His early roles came in the form of a recurring character named Jayesh on the short-lived though surprisingly entertaining nighttime soap opera Metropia, and that of city councillor Shakil Khan on the revamped Da Vinci's City Hall.
Zaib Shaikh, actor, writer, director (born at Toronto, Ont 1974). Zaib Shaikh was educated in theatre and drama at the University of Toronto - Mississauga and the Sheridan College Institute of Advanced Learning, and holds a Master of Fine Arts (2002) from the University of British Columbia. Shaikh is of Pakistani descent yet has not been typecast into the shallow ethnic stereotypes common in North American pop culture.

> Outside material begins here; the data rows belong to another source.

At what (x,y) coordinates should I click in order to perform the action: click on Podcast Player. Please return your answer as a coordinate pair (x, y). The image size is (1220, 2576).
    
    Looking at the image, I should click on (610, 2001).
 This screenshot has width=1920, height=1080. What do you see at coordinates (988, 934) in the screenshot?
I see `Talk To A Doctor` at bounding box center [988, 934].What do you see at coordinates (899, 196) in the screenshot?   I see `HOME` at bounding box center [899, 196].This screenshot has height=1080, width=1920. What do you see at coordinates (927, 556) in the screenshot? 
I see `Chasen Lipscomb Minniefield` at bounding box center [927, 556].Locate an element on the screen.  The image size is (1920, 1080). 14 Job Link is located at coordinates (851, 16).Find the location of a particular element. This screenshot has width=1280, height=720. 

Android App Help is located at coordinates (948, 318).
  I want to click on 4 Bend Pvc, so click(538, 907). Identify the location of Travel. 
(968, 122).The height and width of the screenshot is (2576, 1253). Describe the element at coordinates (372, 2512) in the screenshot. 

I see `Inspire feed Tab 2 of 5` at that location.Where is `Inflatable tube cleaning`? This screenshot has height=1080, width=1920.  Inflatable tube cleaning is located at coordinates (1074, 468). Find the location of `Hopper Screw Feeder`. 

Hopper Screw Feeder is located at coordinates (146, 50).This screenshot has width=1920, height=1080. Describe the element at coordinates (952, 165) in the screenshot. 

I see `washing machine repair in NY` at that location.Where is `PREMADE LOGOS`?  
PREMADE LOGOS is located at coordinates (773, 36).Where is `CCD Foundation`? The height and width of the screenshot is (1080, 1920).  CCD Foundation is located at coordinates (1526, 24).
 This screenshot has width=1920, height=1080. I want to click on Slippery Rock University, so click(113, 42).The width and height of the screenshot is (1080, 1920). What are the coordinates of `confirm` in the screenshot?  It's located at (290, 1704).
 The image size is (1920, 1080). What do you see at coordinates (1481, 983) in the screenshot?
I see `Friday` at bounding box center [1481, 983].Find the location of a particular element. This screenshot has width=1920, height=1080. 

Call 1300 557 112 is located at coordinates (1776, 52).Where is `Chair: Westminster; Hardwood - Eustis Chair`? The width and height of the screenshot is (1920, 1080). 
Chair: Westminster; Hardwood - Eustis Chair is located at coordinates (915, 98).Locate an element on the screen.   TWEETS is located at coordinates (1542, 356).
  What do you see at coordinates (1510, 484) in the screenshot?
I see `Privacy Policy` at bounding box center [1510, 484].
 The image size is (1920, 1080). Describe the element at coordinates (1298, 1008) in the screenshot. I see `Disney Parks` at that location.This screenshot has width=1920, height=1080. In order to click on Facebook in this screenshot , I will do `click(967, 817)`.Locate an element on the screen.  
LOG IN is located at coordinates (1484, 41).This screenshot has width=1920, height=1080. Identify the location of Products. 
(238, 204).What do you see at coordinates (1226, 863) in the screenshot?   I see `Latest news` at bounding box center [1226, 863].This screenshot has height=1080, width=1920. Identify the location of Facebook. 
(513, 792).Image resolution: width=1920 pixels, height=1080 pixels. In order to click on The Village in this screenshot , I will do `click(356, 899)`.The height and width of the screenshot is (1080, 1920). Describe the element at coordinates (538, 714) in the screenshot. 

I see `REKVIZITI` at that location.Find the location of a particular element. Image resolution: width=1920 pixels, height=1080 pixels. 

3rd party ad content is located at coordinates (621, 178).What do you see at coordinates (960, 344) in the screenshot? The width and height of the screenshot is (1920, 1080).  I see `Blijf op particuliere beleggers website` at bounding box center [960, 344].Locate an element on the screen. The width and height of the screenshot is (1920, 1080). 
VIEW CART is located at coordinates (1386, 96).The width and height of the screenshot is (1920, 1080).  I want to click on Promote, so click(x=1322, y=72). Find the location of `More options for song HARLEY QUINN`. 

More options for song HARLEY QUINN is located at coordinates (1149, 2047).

His early roles came in the form of a recurring character named Jayesh on the short-lived though surprisingly entertaining nighttime soap opera Metropia, and that of city councillor Shakil Khan on the revamped Da Vinci's City Hall. It was in 2007 with the phenomenally popular CBC comedy Little Mosque on the Prairie that he received international recognition. The series, which broke audience records soon after its premiere, was a sweetly contentious portrayal of Muslim inhabitants of a fictional Saskatchewan town who establish a mosque in the rented parish hall of the local Anglican church. Shaikh played Amaar Rashid, a big-city lawyer who abruptly switches careers and lifestyles to become the mosque's new imam. Shaikh brought a fierce intelligence and flustered naiveté to a role that had no precedent within Canada or Hollywood. He won the 2008 Leo Award for best performance in a comedy series for Little Mosque.
He appeared as Nadir, a naïve and charming poet in Deepa Mehta's adaptation of Salman Rushdie's novel Midnight's Children. The film debuted at the 2012 Toronto International Film Festival, was a smash hit on the international festival circuit, and saw a wide release around the world.
Shaikh has worked extensively within the theatre world as well and is known to devotees of the Canadian Stage Company, the National Arts Centre and the Stratford Festival. He co-founded the Whistler Theatre Project in the ski resort town of Whistler, BC, in 2006 and is committed to making a lasting contribution to Canadian drama.